Code running perfectly on host, put in a kernel, fails for mysterious reasons

Question

Here's the problem in your code, and why it works in 64 bit machine mode but not 32 bit machine mode.

In your backpropagation kernel, in the forward path, you have a sequence of code like this:

/*
* for layer = 0
*/
for (i = 0; i < N[0]; i++) {    // for all neurons i of layer 0
a[0][i] = x[ data->n * pat + i];    // a[0][i] = input i
}

In 32 bit machine mode (Win32 project, --machine 32 is being passed to nvcc), the failure occurs on the iteration i=7 when the write of a[0][7] occurs; this write is out of bounds. At this point, a[0][7] is intended to hold a double value, but for some reason the indexing is placing us out of bounds.

By the way, you can verify this by simply opening a command prompt in the directory where your executable is built, and running the command:

cuda-memcheck test_bp

assuming test_bp.exe is the name of your executable. cuda-memcheck conveniently identifies that there is an out of bounds write occurring, and even identifies the line of source that it is occurring on.

So why is this out of bounds? Let's take a look earlier in the kernel code where a[0][] is allocated:

a[0] = (double *)malloc( N[0] * sizeof(double *) );
                                              ^ oops!!

a[0][] is intended to hold double data but you're allocating pointer storage. As it turns out, in a 64 bit machine the two types of storage are the same size, so it ends up working. But in a 32-bit machine, a double pointer is 4 bytes whereas double data is 8 bytes. So, in a 32-bit machine, when we index through this array taking data strides of 8 bytes, we eventually run off the end of the array.

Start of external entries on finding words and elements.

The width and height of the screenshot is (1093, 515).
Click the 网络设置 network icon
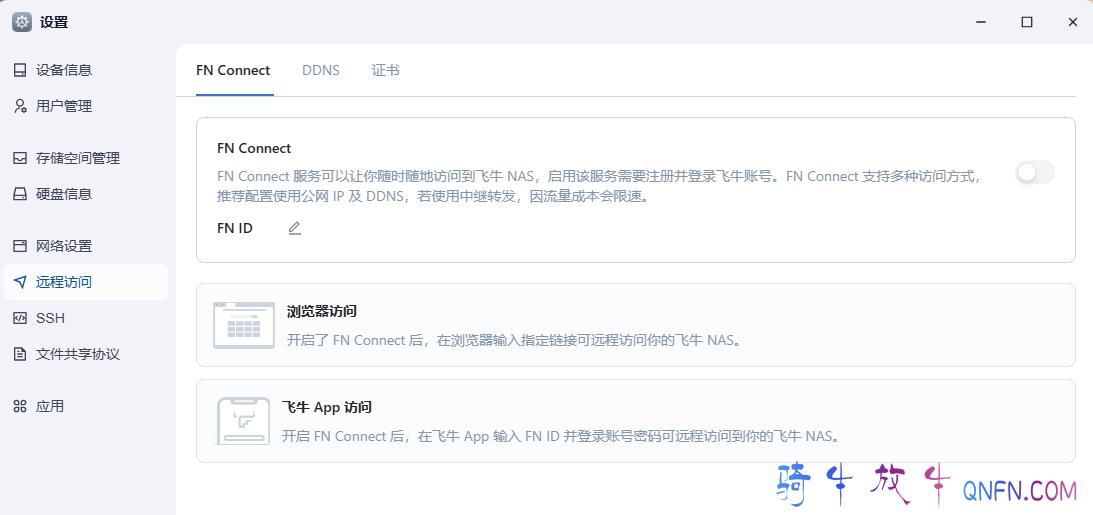pyautogui.click(x=20, y=246)
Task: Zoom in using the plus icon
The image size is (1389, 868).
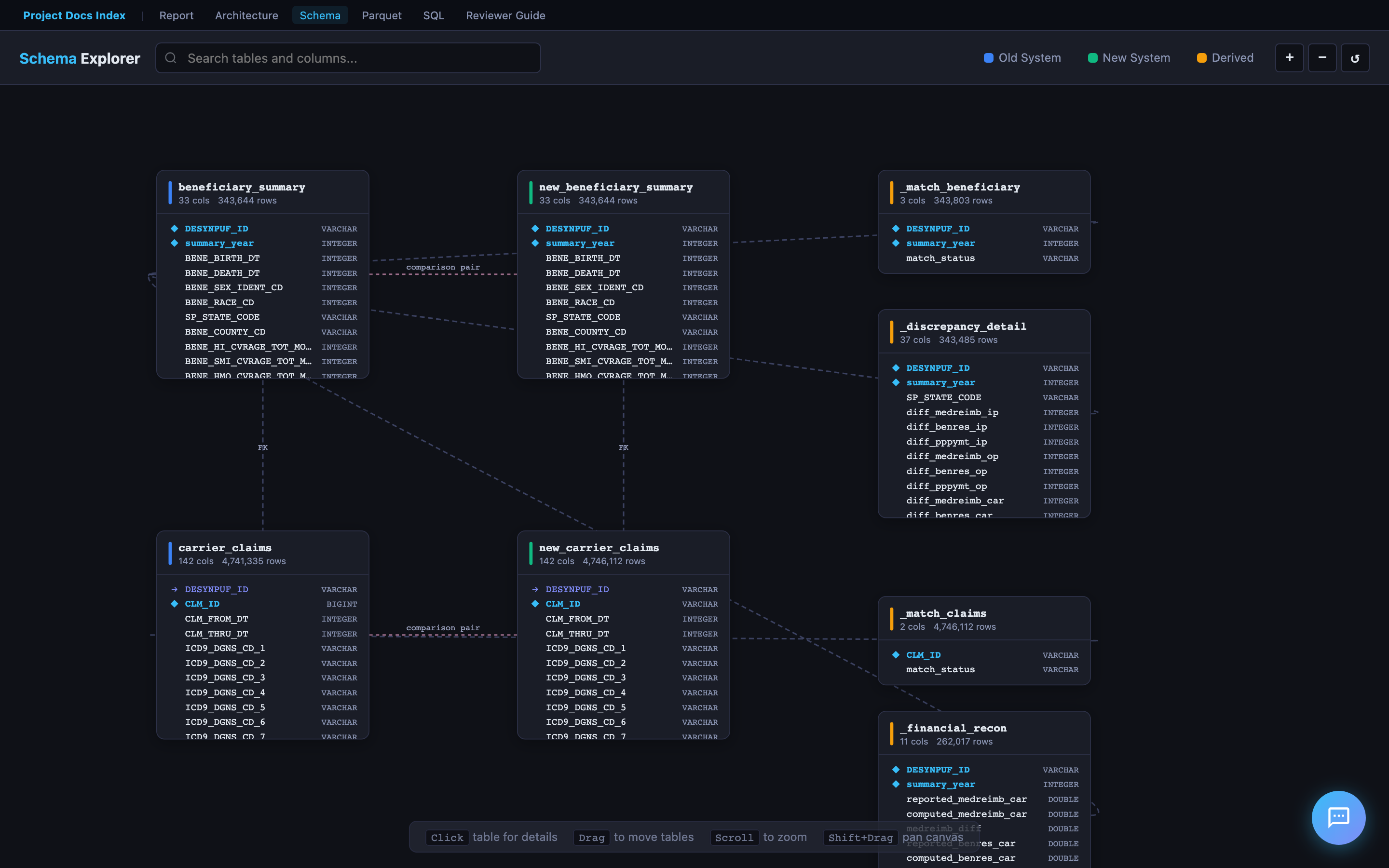Action: pos(1289,57)
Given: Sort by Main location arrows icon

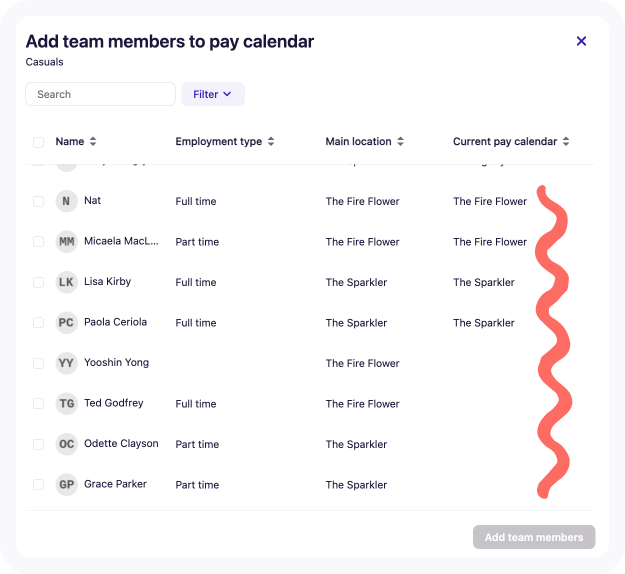Looking at the screenshot, I should tap(401, 142).
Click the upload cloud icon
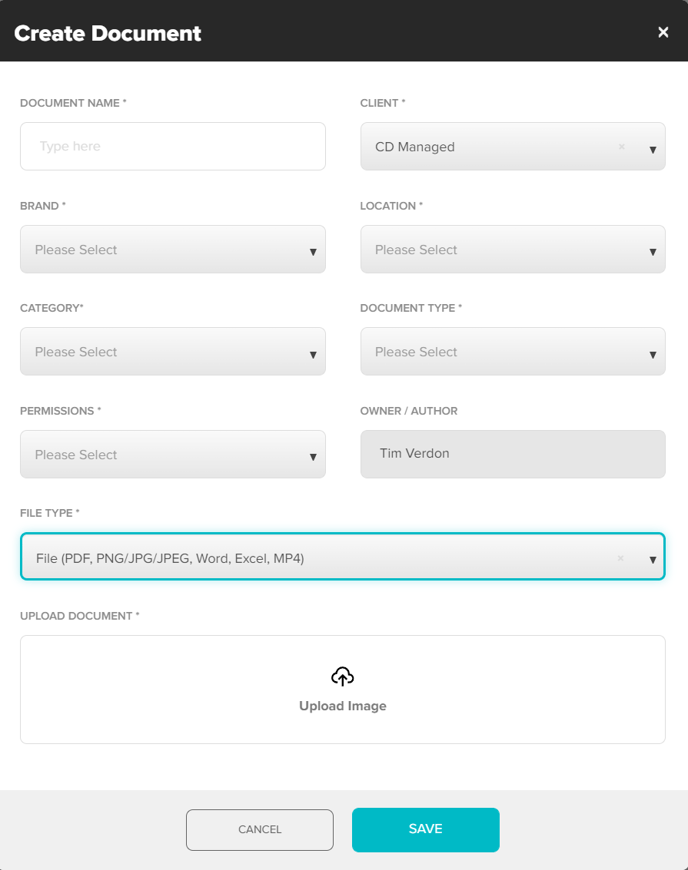 point(342,675)
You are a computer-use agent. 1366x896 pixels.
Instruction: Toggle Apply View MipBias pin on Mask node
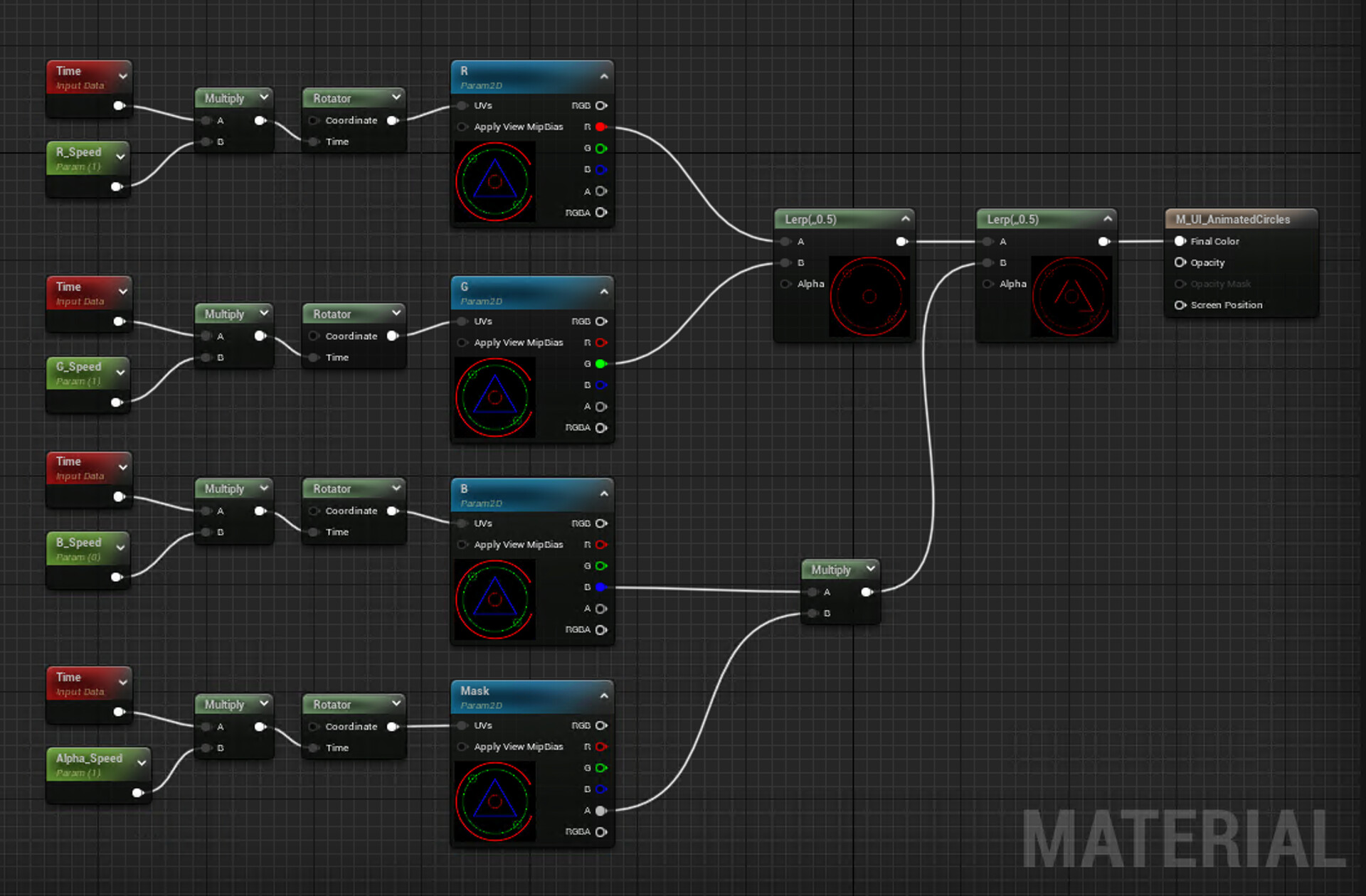click(462, 747)
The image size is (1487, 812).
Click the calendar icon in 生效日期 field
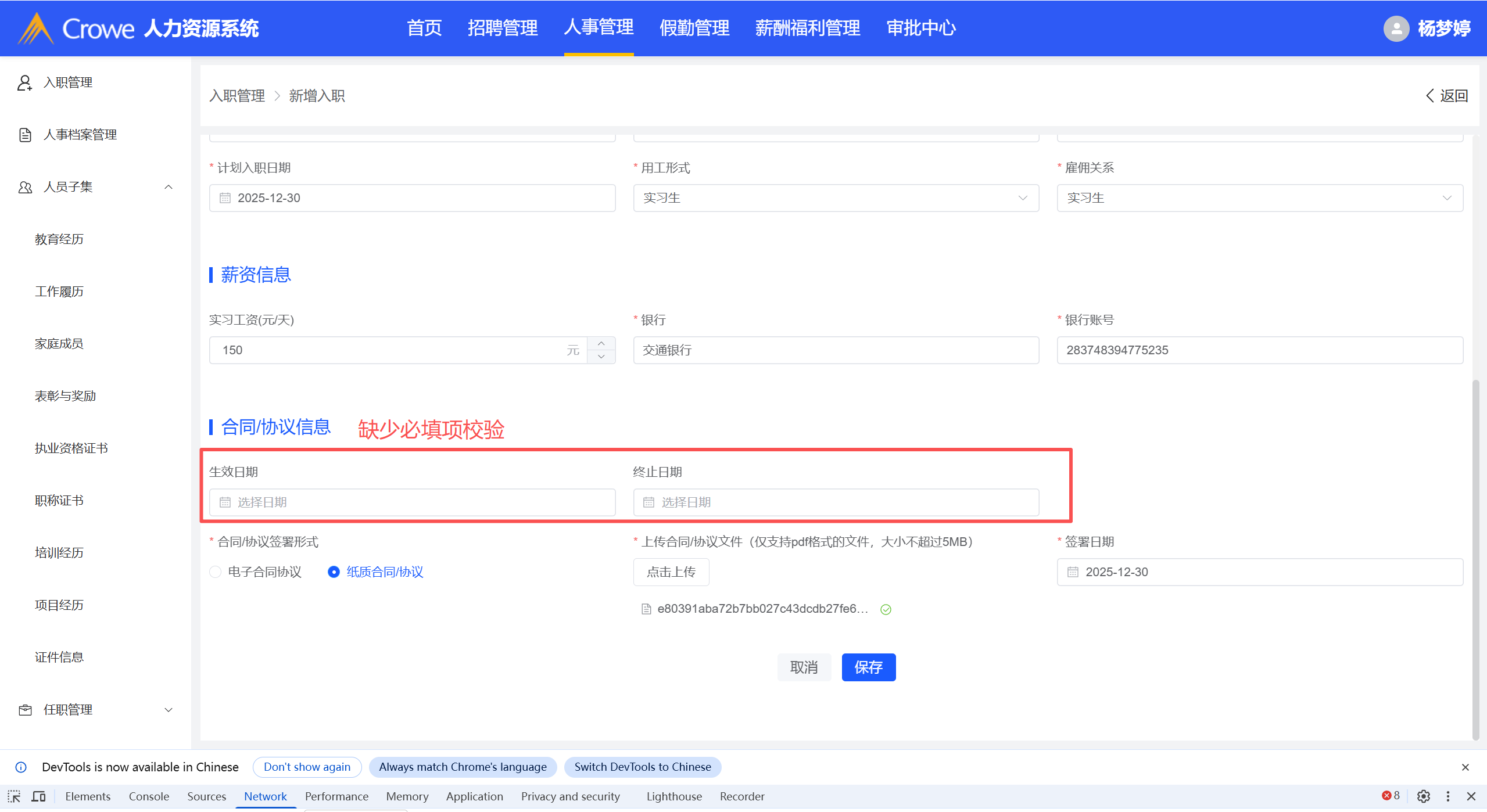[x=225, y=502]
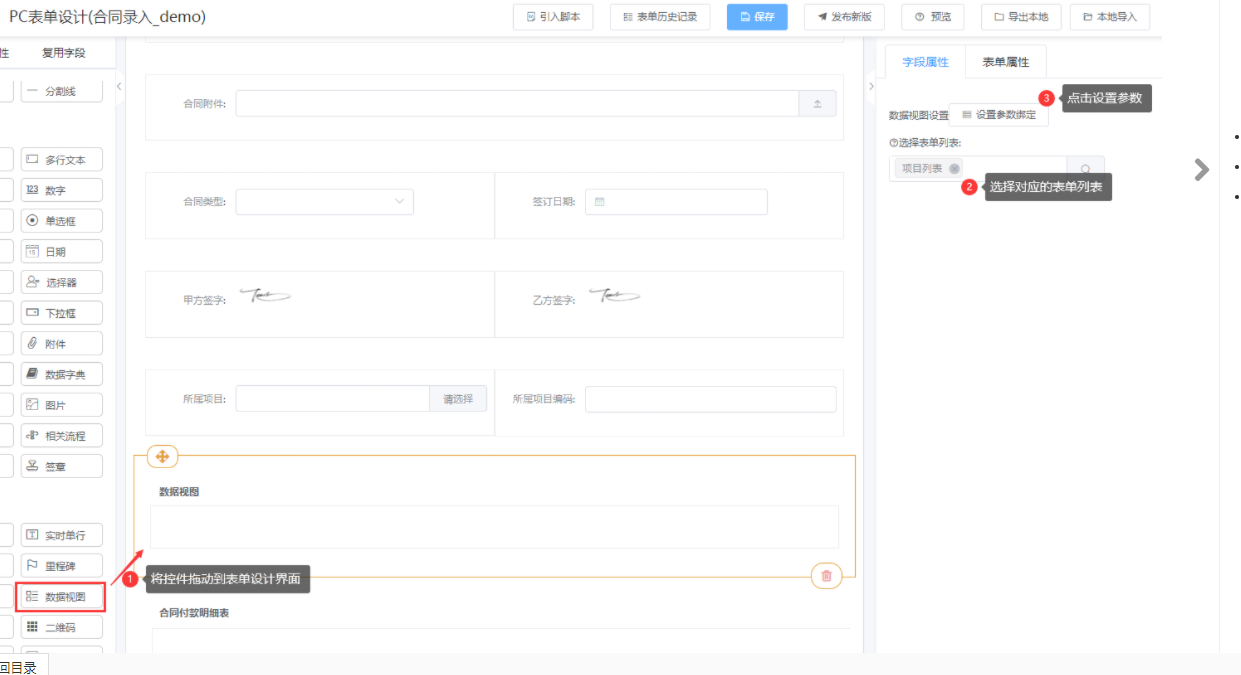1241x675 pixels.
Task: Choose the 签章 control
Action: tap(61, 466)
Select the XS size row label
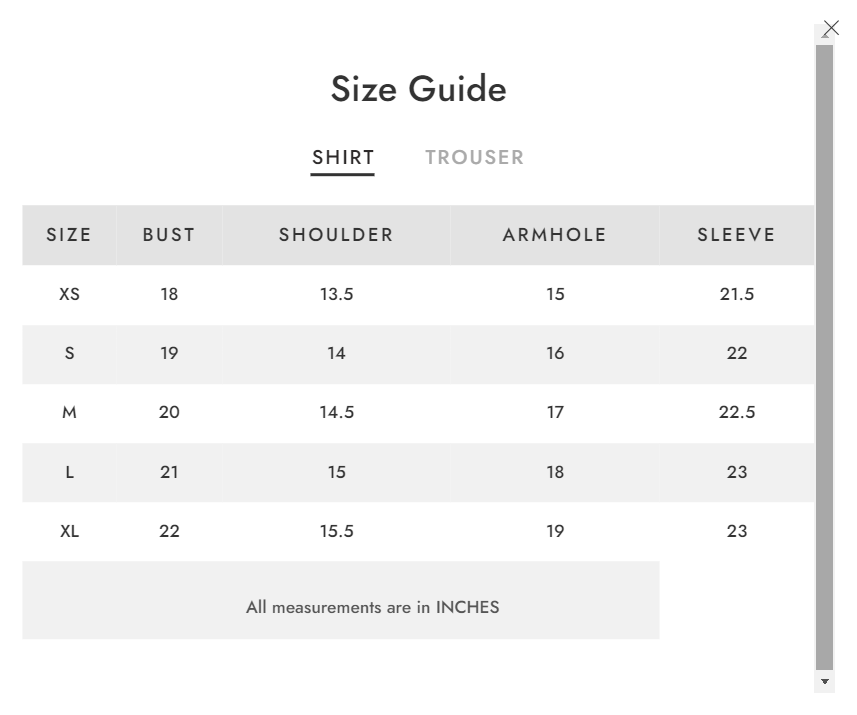The width and height of the screenshot is (857, 715). (69, 294)
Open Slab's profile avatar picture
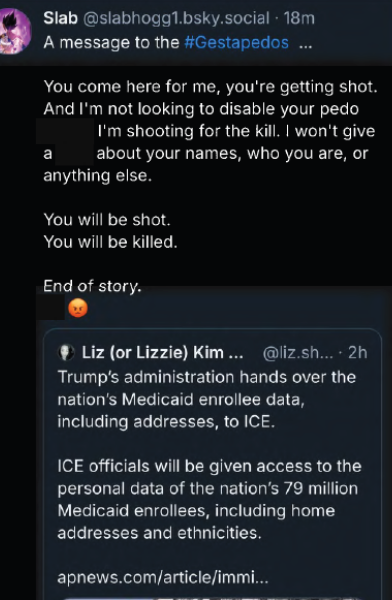 pos(15,31)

Elsewhere in the kernel code you are allocating storage for the other "layers" of a like this:

a[layer] = (double *)malloc( N[layer] * sizeof(double) );

which is correct. I see that the original "host-only" code seems to contain this error as well. There may be a latent defect in that code as well.

You will still need to address the kernel running time to avoid the windows TDR event, in some fashion, if you want to run on a windows wddm device. And as I already pointed out, this code makes no attempt to use the parallel capability of the machine.